FDA approves pemigatinib for myeloid/lymphoid neoplasms patients with altered FGFR

September 2022 Clinical trials Nalinee Pathak
CHRONIC MYLELOGENOUS LEUKEMIA (also called MYELOGENOUS LEUKEMIA), many MYELOBLASTS (Immature white blood cells or leukocytes), 250X. This is a human blood smear showing numerous Myeloblasts (immature white blood cells or leukocytes). It also shows an Eosinophil with reddish granules and a bilobed nucleus, and a BAND CELL (near the center, has a horseshoe-shaped nucleus) that develops into a NEUTROPHIL (the most common white blood cell). Large numbers of these is considered abnormal. These cells originate in the red bone marrow (MYELOID tissue), hence the name Myelogenous. Leukemia is a cancer of the blood forming tissues, and involves an abnormal proliferation of white blood, cells (leukocytes), many of which are immature, and do not perform normal functions. This great increase in leukocytes can also crowd out red blood cells and platelets. This image also shows numerous, smaller red blood cells (erythrocytes).

The Food and Drug Administration (FDA) has approved pemigatinib for treating patients with relapsed or refractory myeloid/lymphoid neoplasms (MLNs) and rearrangement of fibroblast growth factor receptor 1 (FGFR1).

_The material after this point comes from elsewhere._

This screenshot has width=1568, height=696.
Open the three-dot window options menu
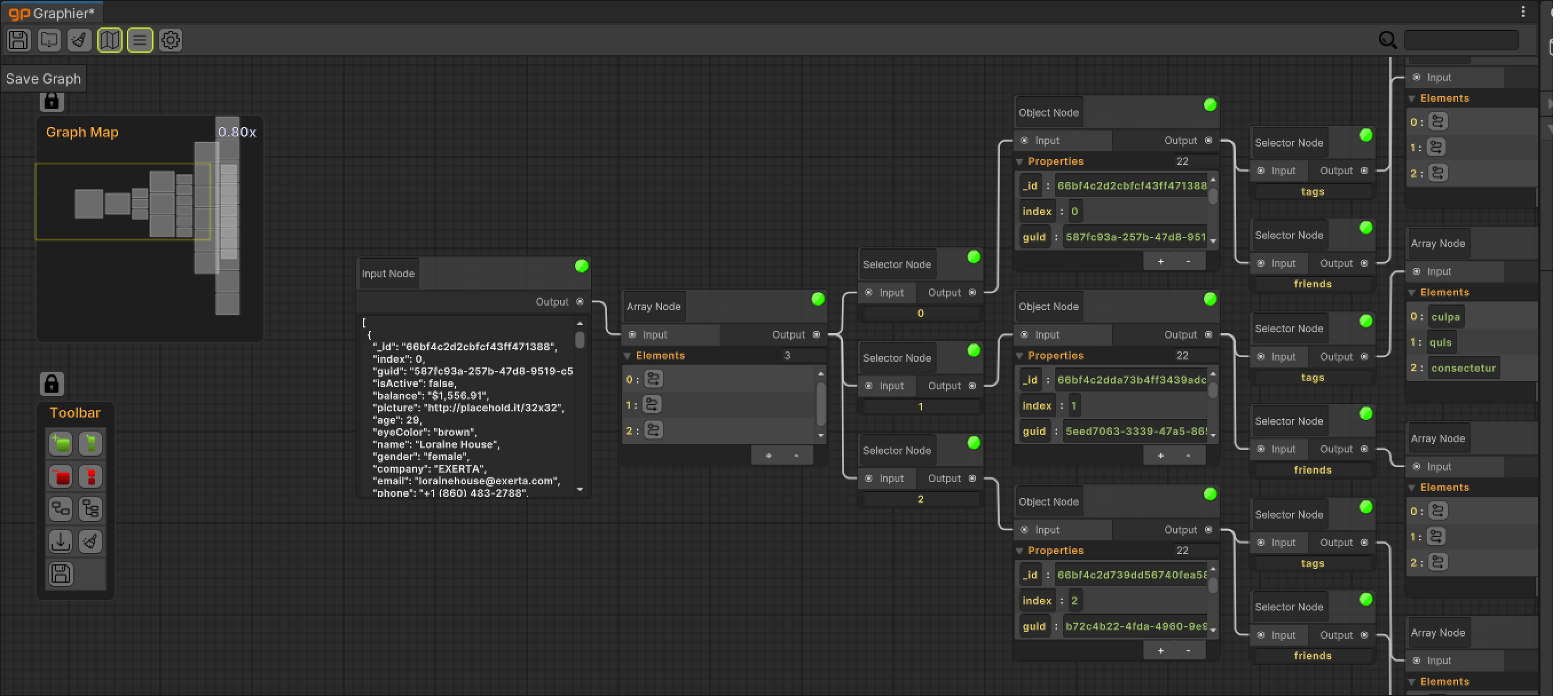1523,11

In 2020, the FDA approved FGFR inhibitor (pemigatinib) for patients with locally advanced or metastatic cholangiocarcinomas they show fusion or other rearrangement of FGFR2. Similarly, pemigatinib can be also used for MLN patients with FGFR1 rearrangements.  The current approval is based on the findings from the FIGHT-203 study.

Study Design

The single arm, multicentre, phase-2 FIGHT-203 study enrolled pateints (n=28) with relapsed or refractory MLNs with FGFR1 rearrangement. The participants had either experienced relapse after, not been candidates for allogeneic hematopoietic stem cell transplantation (HSCT) or other treatments. All the patients were administered pemigatinib (13.5 mg/day) either continuously for 21 days or intermittently (14 days on, 7 days off) until either disease progression, severe toxicity or ability to undergo allogeneic HSCT.

Key Findings

A higher complete response rate of 78% (95% CI, 52-94) was seen in 18 patients with chronic-phase disease in the marrow with or without extra medullary disease. Also, complete response was achieved in a median time of 104 days. Two out of four patients with blast-phase disease in the marrow and one in three with only extramedullary disease reported complete response in 94 and 64 days respectively. Finally, a complete cytogenic response rate of 79% was seen among all the patients. Adverse events were observed in at least 20%.


The high complete response and complete cytogenic response with pemigatinib in MLN patients has led to its accelerated approval by FDA as first-line treatment.